Photo by: Donald Miralle
Source: Martica Heaner, M.A., M.Ed., for MSN Health
Author: Martica Heaner
There’s a lot of confusion about exactly what lifting weights can do for you. One thing is for sure, if you’re trying to lose weight, then doing more cardio activities—such as walking, running or using machines like the elliptical trainer—is the way to go.
Weight loss comes from using more calories than you take in. You can use more calories the fastest with activities that use your whole body over an extended period of time, as opposed to doing site-specific exercises that fatigue one particular muscle group or two. Any movement burns calories, but weight training burns calories relatively slowly—especially when it’s a novice or recreational exerciser using relatively low weights and performing just a few sets. In contrast, you can double your calorie burn by spending the same amount of time doing an aerobic workout (depending on the intensity).
Walking briskly for 30 minutes will burn more calories than doing a half-hour’s worth of biceps curls, ab crunches or shoulder raises, for example. If you are substituting cardio workouts with more muscle-based workouts such as body sculpting or Pilates, you will burn fewer calories over the week and that will slow down your rate of weight loss.
You can burn more calories during a weights workout by performing more lower-body moves such as squats and lunges, or doing a circuit-style routine where you move quickly through the routine and even insert cardio intervals such as jacks or jogging in place in between exercises. There is some evidence that a very intense, super-hard weights workout can create a slight caloric afterburn. But typical exercisers simply don’t push themselves this much. So overall, cardio is more efficient at burning the most calories.
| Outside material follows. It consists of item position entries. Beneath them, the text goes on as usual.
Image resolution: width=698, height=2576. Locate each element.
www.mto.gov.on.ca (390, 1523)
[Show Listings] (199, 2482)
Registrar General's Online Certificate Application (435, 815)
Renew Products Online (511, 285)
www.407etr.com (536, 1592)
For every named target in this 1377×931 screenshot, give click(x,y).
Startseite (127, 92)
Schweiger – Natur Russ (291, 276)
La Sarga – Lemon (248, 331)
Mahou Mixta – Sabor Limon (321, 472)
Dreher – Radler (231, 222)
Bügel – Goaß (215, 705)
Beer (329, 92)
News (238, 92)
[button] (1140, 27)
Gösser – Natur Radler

You will, no doubt, hear differently. And you will probably come across claims that dumbbells provide a magical solution. If you lift weights, the argument goes, you build muscle, which speeds up your metabolism so that you even burn more calories while you sleep.
But this is more hype than hope. Leading exercise physiologists conducted a comprehensive review of the research on exercise and weight loss for the American College of Sports Medicine and presented their findings at a 2003 conference. While resistance training was recommended for its beneficial role in potentially improving muscle, strength and power, they found no evidence that it enhanced weight loss, especially when combined with dieting.
One claim—that muscle weight burns more calories, and so adding muscle makes you burn more calories every day—may be true in theory. But, in reality, it’s probably not making a big enough difference for most people. First, this effect may be less powerful than most people believe. Often the information about muscles and metabolism is misconstrued. A common claim is that every extra pound of muscle burns from 30 to 50 calories per day. Some sources cite that one pound of muscle can burn an extra 100 calories per day. This “fact” has been repeated by trainers everywhere, but few have bothered to investigate the actual research where these claims originated.
In reality, one pound of muscle burns about seven to 15 calories a day, not 50, explains Dymphna Gallagher, the director of the body composition unit at the New York Obesity Research Center in Manhattan. So, if a person has managed to stick to a program lifting progressively heavier weights for a long enough stretch of time, they may accumulate enough extra muscle to boost their metabolism by about 14 to 30 calories a day — not several hundred, as is often claimed.
One of the foremost experts on the science of strength training concurs: “The effect on metabolism is minor and certainly not the savior of dieters,” says William Kraemer, a professor of physiology and neurobiology at the University of Connecticut.
When it comes to dieting with weight training, dieting may thwart any possible effect. The body needs more calories than normal to build muscle. A person trying to cut back will have a harder time producing an anabolic effect in their body where it grows new muscle tissue.
That’s not to say that lifting weights won’t help you get stronger, firmer and healthier. It will. But it just isn’t the place to focus if you are trying to shed lots of weight. You can develop more stamina from lifting weights, which in turn may help you last longer during cardio workouts—so, definitely include one to three sessions a week of weight training into your routine for this purpose. But to burn calories, do cardio more often and for longer periods.
As far as how long to rest between sets, how long you wait depends upon your goal, as well as how much weight you’re lifting and how many reps and sets you’re doing. Between-set breaks usually last anywhere from 30 seconds to five minutes. Unless you are lifting very heavy weights, you can shorten the rest periods. Rest intervals of about a minute in between sets are more effective at increasing strength than a shorter interval. But different exercises may require different durations. A good gauge is to aim for about one minute and make sure your muscles feel like they have recovered in between sets.